### Problem details
From the news excerpt below about the grenade found near a stage where Bush spoke in Tbilisi, list every potential culprit it names.

### Text segment
Surprised this hasn't been posted yet (if it has, then the search function needs to be fixed!)
http://seattlepi.nwsource.com/nation...Bush%20Grenade
Quote:
TBILISI, Georgia -- Was it a bid to undermine a visit by President Bush - or evidence of a real assassination plot? A grenade found near a stage where Bush addressed crowds of Georgians on Tuesday has set off a flurry of speculation.
The array of potential culprits - from disgruntled Georgians to local minorities and even Russian saboteurs - reflects the instability of a volatile country struggling through transition.
The address to tens of thousands of people in Tbilisi's Freedom Square was the centerpiece of a Bush visit choreographed to cement relations between the United States and the ex-Soviet republic's new pro-Western leadership.
National Security Council chief Gela Bezhuashvili said Wednesday he suspected the grenade, which he described as inactive, was planted in a deliberate bid to undermine the rosy scenario.
"The goal is clear - to frighten or to scare people and to attract the attention of the mass media," he said. "The goal has been reached, and that is why I'm talking to you now."

### Excerpted records
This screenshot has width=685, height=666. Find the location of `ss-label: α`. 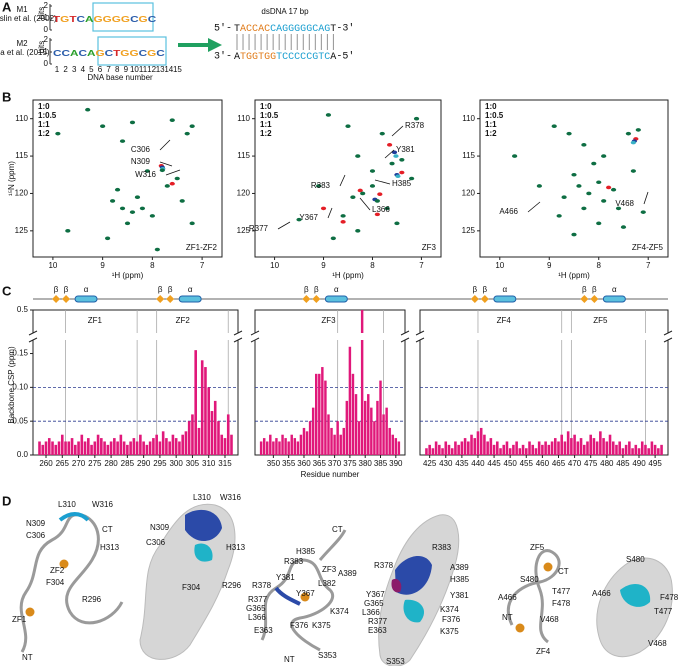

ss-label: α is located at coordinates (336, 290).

* * *

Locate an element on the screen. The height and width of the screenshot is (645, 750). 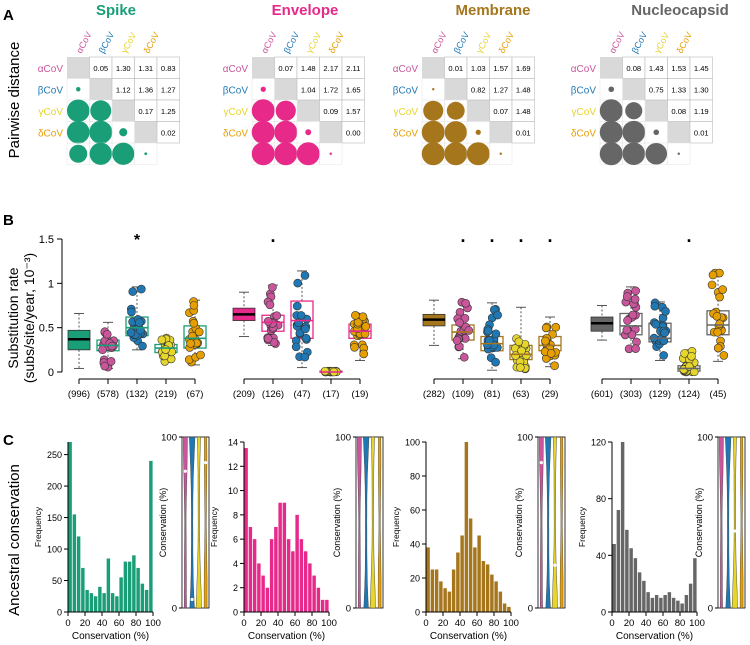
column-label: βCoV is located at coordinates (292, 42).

* * *

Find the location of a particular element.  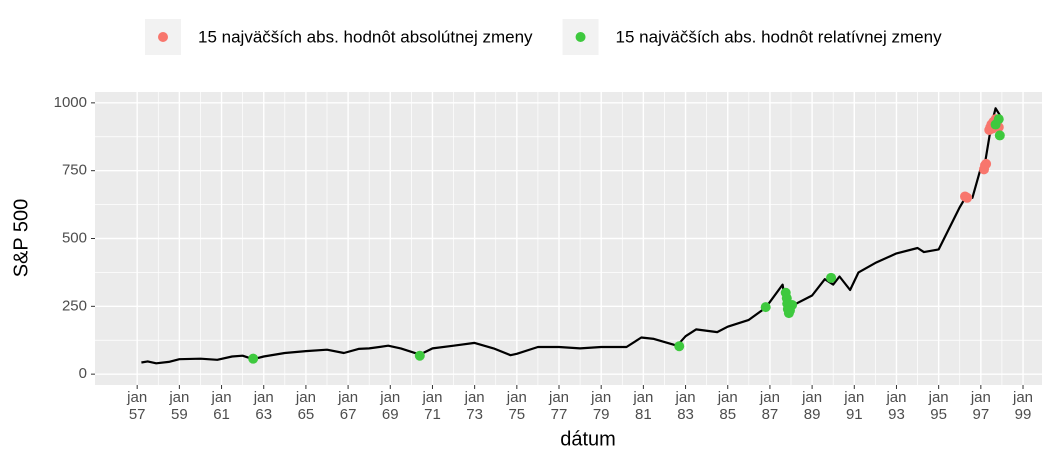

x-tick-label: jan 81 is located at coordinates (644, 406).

### Output of the task
- Disgruntled Georgians
- Local minorities
- Russian saboteurs